Review: Chiefs and Governors: Art and Power in Fiji, Museum of Archaeology and Anthropology, Cambridge
Thursday 06 June 2013
Necklaces made from whale ivory and fish hooks of ivory, pearl and turtle shell were part of a lavish system of gifts between Fiji’s chiefs and their first British governor in the nineteenth century.
The importance of the sea resonates through the exhibition: whales, turtles, pearls, shells and coconuts. Jewellery and breastplates were made using an ingenious system designed for building canoes.
The most prized and rare objects were given to the governor Sir Arthur Gordon, and his wife, because island chiefs wished to align themselves with the most powerful chief of all, who they believed to be Queen Victoria. A spectacular necklace of carved ivory human shaped figures was presented to Lady Gordon along with giant tubua, which are ornaments made from whale tooth. Whale ivory was so prized because islanders did not hunt them but the creatures were washed up on beaches like gifts from the gods.
Objects had spiritual as well as material value.
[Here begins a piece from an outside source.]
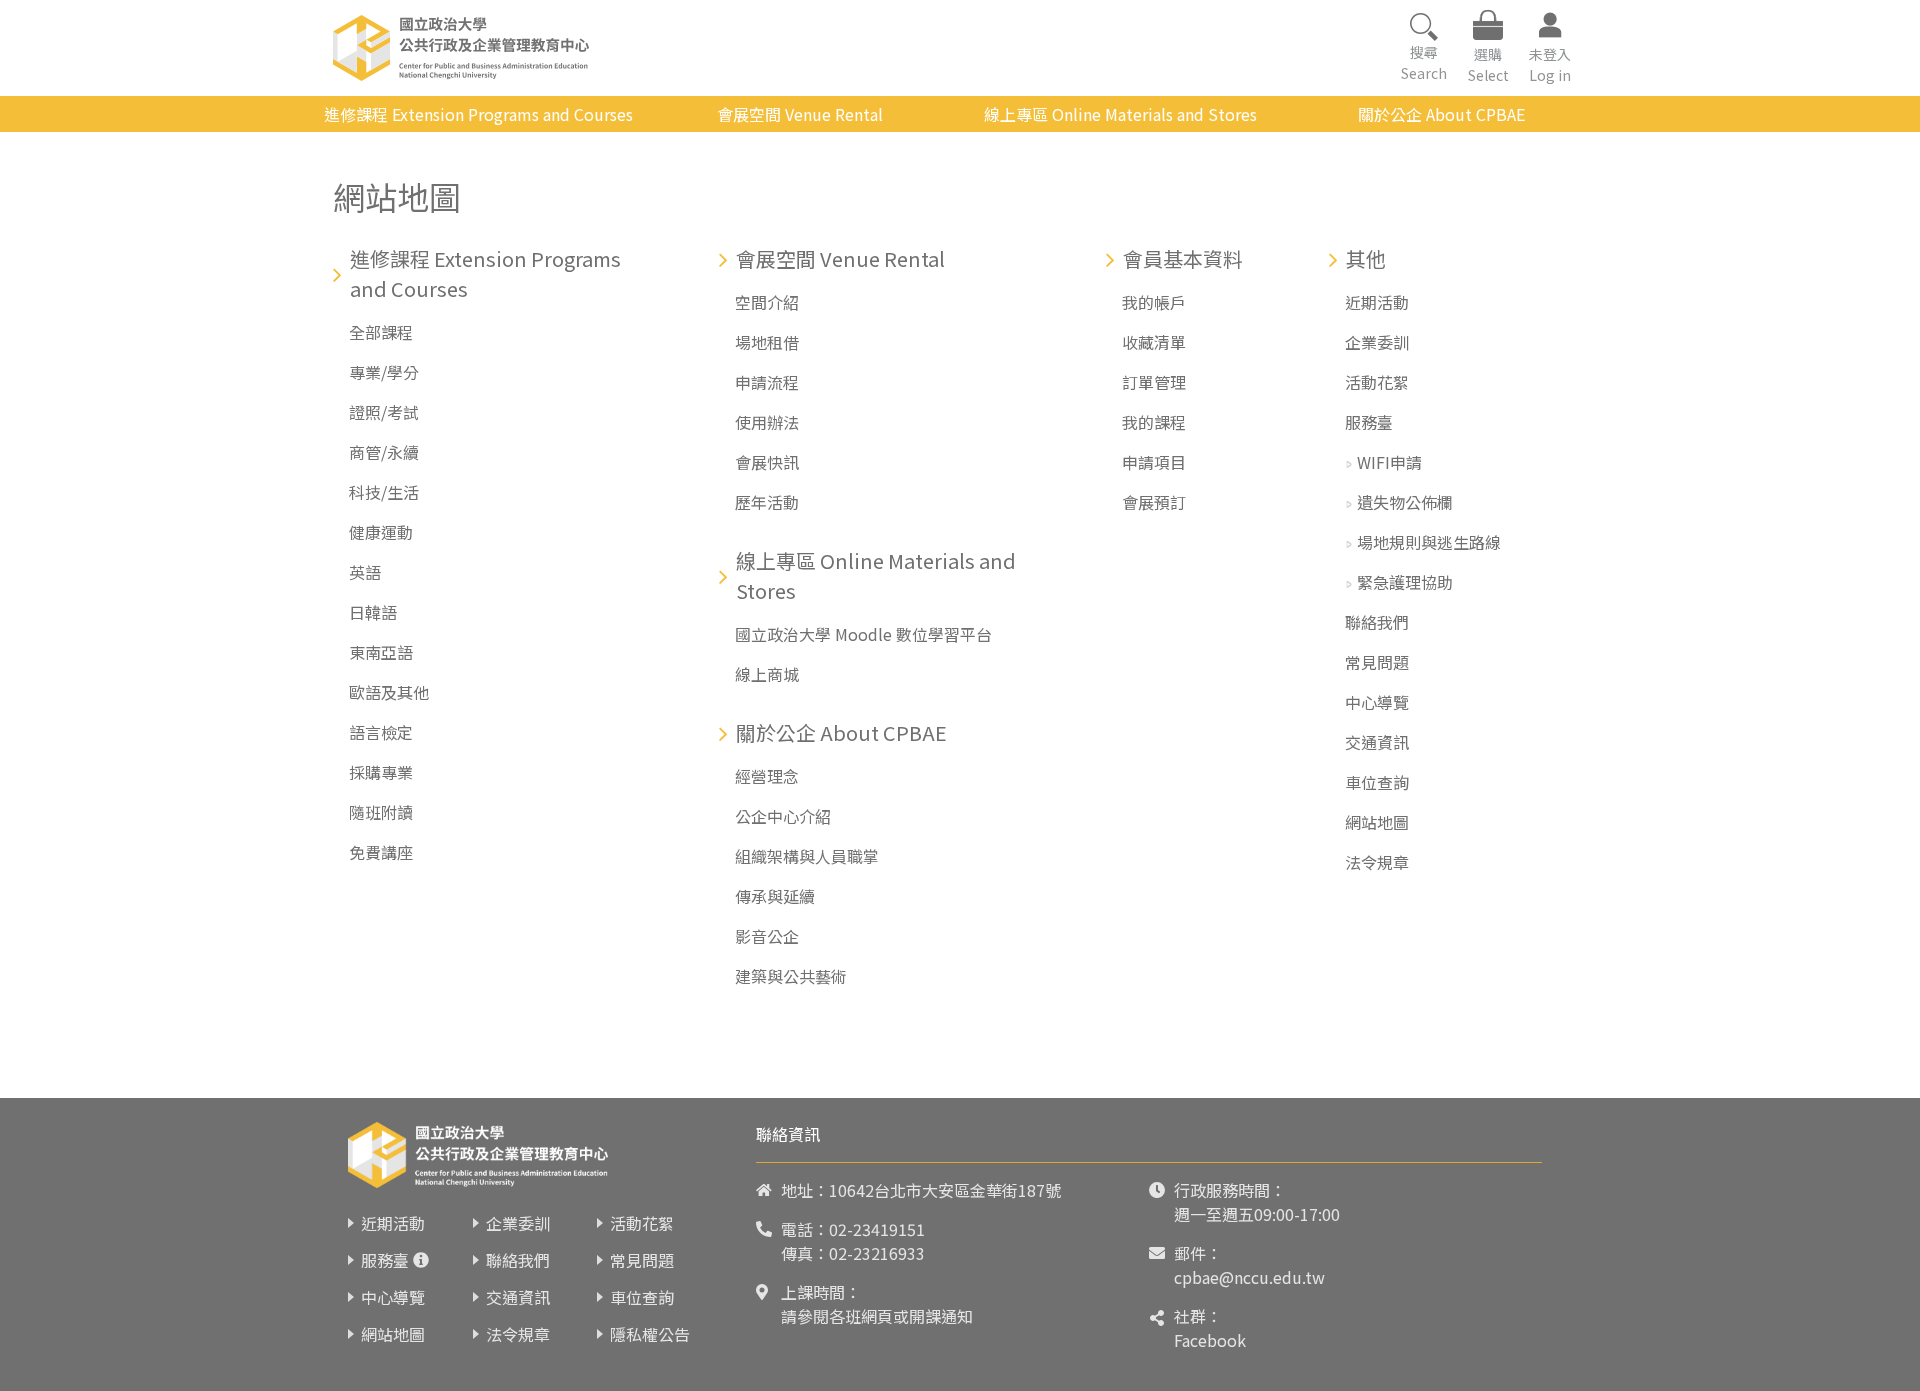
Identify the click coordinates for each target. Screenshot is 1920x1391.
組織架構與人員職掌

Sir Gordon was given an intricate carving of twinned goddesses - one of three to exist – which were believed to come to life at night, and run through their spirit house shouting out for food.
The exhibition, Chiefs and Governors, gives a sense of the convivial and complex relationship between indigenous chiefs and the British. Letters and documents show how domestic and political life intertwined, with dinners and parties where the governor and his family drank and sang with local chiefs. There was dancing and boat races; a photograph shows the governor who has slipped off the formality of his uniform down to breeches and bare feet. We are shown how objects structured social and political life. From ceremonial bowls used for drinking yaqona, which was the local cava based intoxicant, to the beautiful carved spears used for fighting.
Such an impressive collection is also down to the adventurous spirit of the Victorian explorer and collector, Baron Anatole von Hugel who travelled to Fiji and obsessively trawled the island, collecting as he went. He was taken into the governor’s house after being found emaciated and penniless, having traded everything he owned, included the buttons of his uniform. When the governor and the Baron left the island after five years, their combined collection came with them to become part of Cambridge University’s Museum of Archaeology and Anthropology.
It is a fascinating look at a particular moment in history, and the burgeoning story of art history in the South Pacific.